> Text extract
# # # # # # #

Wrapper class for models for adversarial training to increase fairness.

model is a pretrained model for which the fairness must increase.
input_size controls the expected vector input dimension.
n_groups is the number of unique values of the sensitive feature.
n_hidden is the number of hidden layers in the adversarial network.
layer_width is the number of units in each hidden layer.
activation is the activation function used for the hidden layers of the adversarial network.

Examples:

# input, output, and protected/sensitive feature (e.g. race, gender, etc.)

X = torch.randn(20, 3)
X[:10] = 10 * X[:10]
y = torch.sum(torch.Tensor([[1.0, 0.5, 3.14]]) * X, axis=1, keepdims=True) + 1.41

protected = torch.zeros(20, dtype=torch.long)
protected[:10] = 0
protected[10:] = 1

# define and pretrain model

model = Model()
model.fit(X, y)

# wrap pretrained model in FairModel adversary and train

fm = FairModel(model, output_size=1, n_groups=2, n_hidden=1, layer_width=10)
fm.fit(X, y, protected, 0.5, steps=1000)

model_predictions, adversary_predictions = fm(X)
m = nn.Softmax(dim=1)
adversary_predictions = m(adversary_predictions)

fit(x, y, groups, eta, model_loss=<class 'nn.MSELoss'>, adversary_loss=<class 'nn.CrossEntropyLoss'>, optimizer=<class 'optim.Adam'>, steps=100, lr=0.001, verbose=True, grapher=None)¶

Pre-trains the adversarial network then simultaneously trains the wrapped model and the adversarial network.

# # # # # # #

[Coordinate data for items]
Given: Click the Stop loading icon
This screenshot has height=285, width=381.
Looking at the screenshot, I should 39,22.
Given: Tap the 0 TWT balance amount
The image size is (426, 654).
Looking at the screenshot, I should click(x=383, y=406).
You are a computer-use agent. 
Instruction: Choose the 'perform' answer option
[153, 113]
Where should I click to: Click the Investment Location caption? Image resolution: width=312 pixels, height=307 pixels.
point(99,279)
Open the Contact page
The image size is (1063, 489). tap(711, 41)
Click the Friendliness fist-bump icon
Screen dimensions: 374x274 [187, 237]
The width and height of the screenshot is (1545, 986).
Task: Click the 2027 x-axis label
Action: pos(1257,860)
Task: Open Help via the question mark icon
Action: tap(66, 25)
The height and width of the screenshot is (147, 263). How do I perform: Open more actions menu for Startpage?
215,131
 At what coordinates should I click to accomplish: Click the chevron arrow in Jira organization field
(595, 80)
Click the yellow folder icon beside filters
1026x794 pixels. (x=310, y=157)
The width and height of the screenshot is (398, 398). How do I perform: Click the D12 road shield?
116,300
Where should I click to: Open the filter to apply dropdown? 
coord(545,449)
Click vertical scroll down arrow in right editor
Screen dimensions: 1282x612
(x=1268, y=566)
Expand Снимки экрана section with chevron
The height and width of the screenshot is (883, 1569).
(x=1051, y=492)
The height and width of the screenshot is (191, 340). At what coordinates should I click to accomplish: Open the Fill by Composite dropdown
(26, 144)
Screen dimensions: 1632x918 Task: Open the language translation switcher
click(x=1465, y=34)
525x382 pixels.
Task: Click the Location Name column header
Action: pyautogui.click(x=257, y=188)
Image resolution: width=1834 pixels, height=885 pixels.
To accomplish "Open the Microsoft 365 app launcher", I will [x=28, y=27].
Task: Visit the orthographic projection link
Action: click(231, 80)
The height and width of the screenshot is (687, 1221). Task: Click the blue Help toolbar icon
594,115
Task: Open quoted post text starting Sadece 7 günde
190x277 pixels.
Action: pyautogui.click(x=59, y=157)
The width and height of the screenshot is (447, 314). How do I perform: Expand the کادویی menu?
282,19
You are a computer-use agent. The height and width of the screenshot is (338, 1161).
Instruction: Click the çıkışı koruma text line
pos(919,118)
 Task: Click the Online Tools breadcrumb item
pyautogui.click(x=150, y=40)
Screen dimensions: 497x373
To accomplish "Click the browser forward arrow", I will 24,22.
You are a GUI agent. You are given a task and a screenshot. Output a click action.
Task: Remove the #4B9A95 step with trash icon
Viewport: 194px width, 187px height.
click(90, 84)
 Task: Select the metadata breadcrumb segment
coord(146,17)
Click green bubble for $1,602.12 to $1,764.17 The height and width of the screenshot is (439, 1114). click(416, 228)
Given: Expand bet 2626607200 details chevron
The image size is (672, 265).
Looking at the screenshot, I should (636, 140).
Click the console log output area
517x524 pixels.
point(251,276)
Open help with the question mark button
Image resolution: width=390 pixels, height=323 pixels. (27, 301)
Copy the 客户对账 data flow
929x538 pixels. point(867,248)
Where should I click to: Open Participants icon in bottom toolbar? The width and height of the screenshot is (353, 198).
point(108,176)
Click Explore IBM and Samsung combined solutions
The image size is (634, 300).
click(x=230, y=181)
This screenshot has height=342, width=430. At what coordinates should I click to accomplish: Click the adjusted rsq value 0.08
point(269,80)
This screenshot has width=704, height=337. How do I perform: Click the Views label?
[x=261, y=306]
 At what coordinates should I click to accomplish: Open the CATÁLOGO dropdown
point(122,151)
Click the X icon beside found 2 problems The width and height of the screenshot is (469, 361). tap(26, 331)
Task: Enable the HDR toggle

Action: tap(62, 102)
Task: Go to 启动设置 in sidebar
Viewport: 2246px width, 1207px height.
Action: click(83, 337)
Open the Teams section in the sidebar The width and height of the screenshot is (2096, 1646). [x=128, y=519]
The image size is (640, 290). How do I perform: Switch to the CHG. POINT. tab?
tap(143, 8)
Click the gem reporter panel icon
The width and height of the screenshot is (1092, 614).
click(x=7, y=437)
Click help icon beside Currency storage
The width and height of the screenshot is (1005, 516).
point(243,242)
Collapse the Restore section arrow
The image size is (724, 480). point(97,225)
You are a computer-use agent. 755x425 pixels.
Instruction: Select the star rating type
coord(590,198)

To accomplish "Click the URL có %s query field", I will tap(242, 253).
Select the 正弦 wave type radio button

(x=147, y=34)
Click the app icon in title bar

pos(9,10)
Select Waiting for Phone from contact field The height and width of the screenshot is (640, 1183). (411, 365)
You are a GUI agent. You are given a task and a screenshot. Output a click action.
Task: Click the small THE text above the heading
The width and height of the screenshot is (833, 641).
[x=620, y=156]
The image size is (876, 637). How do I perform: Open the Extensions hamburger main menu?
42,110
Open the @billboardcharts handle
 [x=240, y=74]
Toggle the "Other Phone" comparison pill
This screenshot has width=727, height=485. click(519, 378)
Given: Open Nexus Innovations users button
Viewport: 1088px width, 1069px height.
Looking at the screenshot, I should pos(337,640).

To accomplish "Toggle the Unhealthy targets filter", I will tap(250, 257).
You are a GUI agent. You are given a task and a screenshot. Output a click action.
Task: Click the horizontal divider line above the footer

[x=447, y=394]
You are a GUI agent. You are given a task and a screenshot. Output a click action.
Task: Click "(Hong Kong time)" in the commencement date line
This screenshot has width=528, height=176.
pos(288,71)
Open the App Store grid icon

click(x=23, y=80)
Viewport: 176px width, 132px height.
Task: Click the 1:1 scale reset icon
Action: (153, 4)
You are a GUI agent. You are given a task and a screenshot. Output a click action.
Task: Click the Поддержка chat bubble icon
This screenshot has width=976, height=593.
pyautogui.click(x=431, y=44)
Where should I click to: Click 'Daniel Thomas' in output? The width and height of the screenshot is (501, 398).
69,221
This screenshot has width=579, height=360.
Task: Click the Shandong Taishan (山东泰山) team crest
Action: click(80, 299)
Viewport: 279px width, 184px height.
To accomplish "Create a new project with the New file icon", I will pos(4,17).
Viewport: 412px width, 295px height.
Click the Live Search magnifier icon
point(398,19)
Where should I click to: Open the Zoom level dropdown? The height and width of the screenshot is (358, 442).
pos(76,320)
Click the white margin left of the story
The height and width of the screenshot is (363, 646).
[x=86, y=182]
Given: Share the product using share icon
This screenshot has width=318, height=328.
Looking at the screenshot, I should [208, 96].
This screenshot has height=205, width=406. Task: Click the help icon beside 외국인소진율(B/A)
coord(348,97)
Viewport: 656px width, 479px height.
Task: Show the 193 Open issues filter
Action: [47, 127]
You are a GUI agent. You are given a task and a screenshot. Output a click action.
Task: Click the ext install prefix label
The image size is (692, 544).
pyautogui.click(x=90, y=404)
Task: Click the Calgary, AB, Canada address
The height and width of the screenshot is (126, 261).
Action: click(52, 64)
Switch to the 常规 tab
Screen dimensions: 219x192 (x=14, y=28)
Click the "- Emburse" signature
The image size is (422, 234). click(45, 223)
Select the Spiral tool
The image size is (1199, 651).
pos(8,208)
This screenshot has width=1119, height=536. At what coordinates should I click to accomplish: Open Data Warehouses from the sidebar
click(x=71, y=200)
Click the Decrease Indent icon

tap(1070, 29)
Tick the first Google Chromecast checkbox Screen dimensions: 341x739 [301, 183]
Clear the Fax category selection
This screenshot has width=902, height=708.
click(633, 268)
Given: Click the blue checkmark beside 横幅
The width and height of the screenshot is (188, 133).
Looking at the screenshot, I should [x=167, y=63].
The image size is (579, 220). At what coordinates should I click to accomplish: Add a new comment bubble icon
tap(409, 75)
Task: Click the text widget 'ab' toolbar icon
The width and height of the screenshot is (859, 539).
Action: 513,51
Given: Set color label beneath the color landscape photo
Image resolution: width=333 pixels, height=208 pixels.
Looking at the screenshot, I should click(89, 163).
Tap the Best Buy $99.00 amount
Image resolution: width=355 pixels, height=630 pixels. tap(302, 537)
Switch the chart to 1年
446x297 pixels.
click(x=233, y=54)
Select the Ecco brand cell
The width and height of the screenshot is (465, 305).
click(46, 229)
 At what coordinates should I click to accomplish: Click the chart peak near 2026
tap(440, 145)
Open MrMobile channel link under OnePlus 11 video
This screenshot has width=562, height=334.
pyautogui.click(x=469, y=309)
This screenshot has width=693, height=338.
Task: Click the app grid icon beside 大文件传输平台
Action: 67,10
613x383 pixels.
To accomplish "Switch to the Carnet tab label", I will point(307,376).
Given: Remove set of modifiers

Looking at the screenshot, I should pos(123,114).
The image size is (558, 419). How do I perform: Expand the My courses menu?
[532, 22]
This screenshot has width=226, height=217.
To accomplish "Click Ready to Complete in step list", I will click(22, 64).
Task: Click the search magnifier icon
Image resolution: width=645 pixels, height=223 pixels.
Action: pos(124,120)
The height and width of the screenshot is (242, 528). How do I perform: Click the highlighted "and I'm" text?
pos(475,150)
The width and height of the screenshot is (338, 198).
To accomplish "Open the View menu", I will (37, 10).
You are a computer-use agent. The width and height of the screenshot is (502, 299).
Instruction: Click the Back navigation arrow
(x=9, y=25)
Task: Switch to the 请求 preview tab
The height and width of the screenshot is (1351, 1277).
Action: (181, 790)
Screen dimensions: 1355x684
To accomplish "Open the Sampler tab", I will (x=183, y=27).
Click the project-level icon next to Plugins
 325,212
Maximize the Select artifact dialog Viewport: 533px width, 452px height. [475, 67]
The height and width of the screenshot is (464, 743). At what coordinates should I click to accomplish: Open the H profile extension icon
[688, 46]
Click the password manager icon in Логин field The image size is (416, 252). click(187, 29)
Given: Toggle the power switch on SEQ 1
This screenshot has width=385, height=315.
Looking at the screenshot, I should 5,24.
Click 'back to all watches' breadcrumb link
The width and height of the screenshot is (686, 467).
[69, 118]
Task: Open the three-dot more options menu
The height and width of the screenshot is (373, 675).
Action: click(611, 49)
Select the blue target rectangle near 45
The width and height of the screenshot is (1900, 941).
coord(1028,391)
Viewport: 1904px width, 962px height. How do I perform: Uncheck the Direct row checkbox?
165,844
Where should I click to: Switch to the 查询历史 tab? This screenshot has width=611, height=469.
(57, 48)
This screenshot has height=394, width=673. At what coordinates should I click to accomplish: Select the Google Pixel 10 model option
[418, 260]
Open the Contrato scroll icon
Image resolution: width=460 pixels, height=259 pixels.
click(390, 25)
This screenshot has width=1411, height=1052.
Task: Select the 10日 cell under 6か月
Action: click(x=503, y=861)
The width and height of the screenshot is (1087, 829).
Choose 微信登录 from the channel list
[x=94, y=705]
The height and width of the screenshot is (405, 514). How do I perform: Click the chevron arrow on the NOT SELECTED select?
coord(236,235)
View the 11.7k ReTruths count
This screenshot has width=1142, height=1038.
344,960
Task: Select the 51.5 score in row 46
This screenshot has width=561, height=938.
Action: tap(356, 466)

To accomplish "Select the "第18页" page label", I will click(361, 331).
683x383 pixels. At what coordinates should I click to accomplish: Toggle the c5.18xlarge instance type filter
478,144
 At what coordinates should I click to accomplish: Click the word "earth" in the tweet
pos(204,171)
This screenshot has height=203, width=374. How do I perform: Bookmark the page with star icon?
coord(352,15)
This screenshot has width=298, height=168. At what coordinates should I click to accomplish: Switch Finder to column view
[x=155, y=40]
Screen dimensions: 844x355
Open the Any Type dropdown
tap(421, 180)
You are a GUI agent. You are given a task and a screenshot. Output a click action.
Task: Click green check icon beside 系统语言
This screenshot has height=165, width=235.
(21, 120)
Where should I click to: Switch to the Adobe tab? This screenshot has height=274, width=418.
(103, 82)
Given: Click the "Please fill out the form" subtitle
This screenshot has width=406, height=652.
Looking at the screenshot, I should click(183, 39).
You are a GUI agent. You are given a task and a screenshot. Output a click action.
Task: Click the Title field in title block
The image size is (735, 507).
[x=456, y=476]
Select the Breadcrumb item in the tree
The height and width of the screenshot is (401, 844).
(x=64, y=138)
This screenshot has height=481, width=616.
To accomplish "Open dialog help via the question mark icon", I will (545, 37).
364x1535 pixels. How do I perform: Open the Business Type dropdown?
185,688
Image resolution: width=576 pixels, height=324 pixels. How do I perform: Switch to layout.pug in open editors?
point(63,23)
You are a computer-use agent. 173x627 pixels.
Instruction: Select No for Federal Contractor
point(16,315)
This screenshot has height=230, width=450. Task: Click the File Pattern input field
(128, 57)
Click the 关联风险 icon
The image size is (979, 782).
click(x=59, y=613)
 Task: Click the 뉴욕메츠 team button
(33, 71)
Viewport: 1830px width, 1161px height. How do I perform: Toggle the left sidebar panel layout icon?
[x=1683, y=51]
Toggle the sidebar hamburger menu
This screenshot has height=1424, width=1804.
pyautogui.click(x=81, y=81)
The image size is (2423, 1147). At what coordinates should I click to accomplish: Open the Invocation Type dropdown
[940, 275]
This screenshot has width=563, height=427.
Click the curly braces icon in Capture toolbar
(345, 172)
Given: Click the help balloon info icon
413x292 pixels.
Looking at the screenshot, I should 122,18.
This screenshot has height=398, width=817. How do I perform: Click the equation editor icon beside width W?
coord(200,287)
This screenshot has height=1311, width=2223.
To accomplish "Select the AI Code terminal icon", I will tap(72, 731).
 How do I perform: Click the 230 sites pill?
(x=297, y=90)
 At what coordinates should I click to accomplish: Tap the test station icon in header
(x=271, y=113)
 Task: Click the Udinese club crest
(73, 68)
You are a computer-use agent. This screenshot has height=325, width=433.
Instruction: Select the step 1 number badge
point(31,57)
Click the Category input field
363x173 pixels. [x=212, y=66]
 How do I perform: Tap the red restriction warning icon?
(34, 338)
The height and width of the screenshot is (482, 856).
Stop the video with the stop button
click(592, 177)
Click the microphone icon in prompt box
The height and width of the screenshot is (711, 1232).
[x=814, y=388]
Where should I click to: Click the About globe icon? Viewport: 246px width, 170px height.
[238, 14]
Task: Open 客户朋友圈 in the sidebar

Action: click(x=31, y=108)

# # # # # # #

> Stated goal 1
Decide whether each statement agrees with the FairModel documentation. Answer yes or no for each, quoting the words of the documentation that settle it.
(a) The n_hidden parameter sets the number of units in each hidden layer.
(b) By default, the fit method runs for 100 steps.
(c) The fit method pre-trains the adversarial network before training it together with the wrapped model.
> Stated goal 2
Translate this sentence from the FairModel documentation into Spanish: "Pre-trains the adversarial network then simultaneously trains the wrapped model and the adversarial network."
The records were taken from a different source than the text.

> Full output 1
(a) No: "n_hidden is the number of hidden layers in the adversarial network."
(b) Yes: "steps=100"
(c) Yes: "Pre-trains the adversarial network then simultaneously trains the wrapped model and the adversarial network."

> Full output 2
Preentrena la red adversaria y luego entrena simultáneamente el modelo envuelto y la red adversaria.